Integration Copy

Both the creation of centering and of the Integration sequence postures should be brief and powerful, seamlessly flowing into the Awakening sequence within the first 2-3 minutes of class. GET THEM MOVING.

The body, drishti, and breath become set into a pattern of alignment, holistically organizing the body. This is where the intentionality of the practice begins, and the practitioner shifts from the head onto the mat and into the body parts.

The Integration sequence begins with a PAUSE, a mental stop-and-drop from the head into the body. This shift is a physical presence-ing and “centering.” The Integration sequence postures allow for this to get accomplished. The instructor’s job is to CAUSE the PAUSE.

Get them moving in the postures, and through verbal cues, you alter the default narrative in their heads, the one they walked in with, running in their minds. The practice is more than just physical. Alter the mind, and you alter the physiology. Alter the body, alter the mind. Finally, join the group together through breath by chanting om three times.
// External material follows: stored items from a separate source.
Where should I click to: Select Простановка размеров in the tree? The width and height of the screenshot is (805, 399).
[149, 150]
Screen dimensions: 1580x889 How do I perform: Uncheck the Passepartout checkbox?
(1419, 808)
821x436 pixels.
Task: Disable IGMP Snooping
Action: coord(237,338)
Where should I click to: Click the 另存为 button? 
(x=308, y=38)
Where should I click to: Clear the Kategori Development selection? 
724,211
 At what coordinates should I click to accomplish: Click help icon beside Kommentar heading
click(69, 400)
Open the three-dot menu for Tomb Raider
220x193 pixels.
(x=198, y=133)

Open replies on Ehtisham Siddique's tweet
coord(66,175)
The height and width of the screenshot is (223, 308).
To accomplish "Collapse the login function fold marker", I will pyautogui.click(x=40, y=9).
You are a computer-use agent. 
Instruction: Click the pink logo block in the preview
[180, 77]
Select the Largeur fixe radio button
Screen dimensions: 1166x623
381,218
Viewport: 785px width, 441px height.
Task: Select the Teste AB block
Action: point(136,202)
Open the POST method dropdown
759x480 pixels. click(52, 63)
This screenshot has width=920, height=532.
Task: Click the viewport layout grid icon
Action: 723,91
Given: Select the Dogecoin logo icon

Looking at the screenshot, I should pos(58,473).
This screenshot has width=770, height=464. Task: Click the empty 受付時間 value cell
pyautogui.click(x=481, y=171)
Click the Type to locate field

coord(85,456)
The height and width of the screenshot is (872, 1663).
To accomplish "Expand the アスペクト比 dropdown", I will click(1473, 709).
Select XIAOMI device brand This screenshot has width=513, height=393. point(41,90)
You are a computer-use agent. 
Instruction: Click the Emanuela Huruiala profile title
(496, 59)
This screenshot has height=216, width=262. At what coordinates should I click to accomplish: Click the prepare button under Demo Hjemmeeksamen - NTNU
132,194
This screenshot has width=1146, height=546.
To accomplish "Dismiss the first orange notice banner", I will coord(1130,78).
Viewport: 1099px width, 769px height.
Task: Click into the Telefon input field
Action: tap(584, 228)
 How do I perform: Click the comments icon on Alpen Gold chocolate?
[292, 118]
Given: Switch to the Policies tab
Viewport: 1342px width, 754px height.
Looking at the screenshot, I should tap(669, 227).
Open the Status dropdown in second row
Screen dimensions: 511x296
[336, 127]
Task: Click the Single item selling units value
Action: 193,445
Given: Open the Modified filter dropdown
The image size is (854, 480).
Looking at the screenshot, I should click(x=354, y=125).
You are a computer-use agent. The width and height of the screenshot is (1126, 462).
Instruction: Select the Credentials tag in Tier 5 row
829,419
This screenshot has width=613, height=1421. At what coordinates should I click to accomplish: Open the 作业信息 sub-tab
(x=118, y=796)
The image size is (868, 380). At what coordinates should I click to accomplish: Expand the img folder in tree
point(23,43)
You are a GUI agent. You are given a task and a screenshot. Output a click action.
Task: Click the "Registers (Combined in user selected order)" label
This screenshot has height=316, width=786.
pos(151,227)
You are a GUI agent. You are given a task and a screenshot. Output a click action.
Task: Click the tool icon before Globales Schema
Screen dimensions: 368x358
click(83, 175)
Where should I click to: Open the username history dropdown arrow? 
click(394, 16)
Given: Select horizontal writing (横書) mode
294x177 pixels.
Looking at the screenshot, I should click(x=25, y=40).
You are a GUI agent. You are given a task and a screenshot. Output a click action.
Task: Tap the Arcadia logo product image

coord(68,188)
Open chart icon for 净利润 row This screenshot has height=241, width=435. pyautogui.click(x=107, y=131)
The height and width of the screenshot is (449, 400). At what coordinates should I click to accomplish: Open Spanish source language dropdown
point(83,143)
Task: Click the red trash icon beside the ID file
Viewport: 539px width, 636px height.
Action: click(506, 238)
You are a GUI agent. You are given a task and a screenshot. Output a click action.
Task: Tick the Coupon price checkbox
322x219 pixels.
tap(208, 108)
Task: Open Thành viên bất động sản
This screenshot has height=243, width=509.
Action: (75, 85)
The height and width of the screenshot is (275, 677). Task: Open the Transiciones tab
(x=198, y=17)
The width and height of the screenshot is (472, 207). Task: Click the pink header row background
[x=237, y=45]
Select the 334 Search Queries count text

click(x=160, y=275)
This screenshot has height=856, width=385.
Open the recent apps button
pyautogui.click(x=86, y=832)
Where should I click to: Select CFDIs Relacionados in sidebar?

The Poses of the Integration Sequence

  • Child’s Pose
  • Downward Facing Dog
  • Ragdoll
  • Extended Mountain 
  • Samasthiti with 3 Oms

Timing of the Integration Sequence

  • Approximately 2 minutes of a 60 minute class
  • Approximately 2 minutes of a 75 minute class
  • Approximately 2 minutes of a 90 minute class

Demos included in this video

  • 4:30 Acknowledgement and Centering (2-3 minutes)
  1. This work can be completed with a partner or alone, in front of a mirror. If in front of the mirror, teach to your body. Record your acknowledgement and centering. Listen back to the recording and be the student of your teaching. Listen for how your words land for you as the participant. Take 2 – 3 minutes to begin the Integration sequence with an acknowledgement and physical centering.
  2. Once you have completed the exercise, including listening back to the recording, give yourself feeback: was the acknowledgement effective, did it leave you feeling connected? Did it feel sincere?
  3. Once you have completed the exercise, including listening back to the recording, give yourself feeback:was the centering effective? Did you feel more grounded in your body and practice, ready for what comes next?
  4. Repeat #1. Incorporate the feedback you gave yourself in questions  #2 and #3.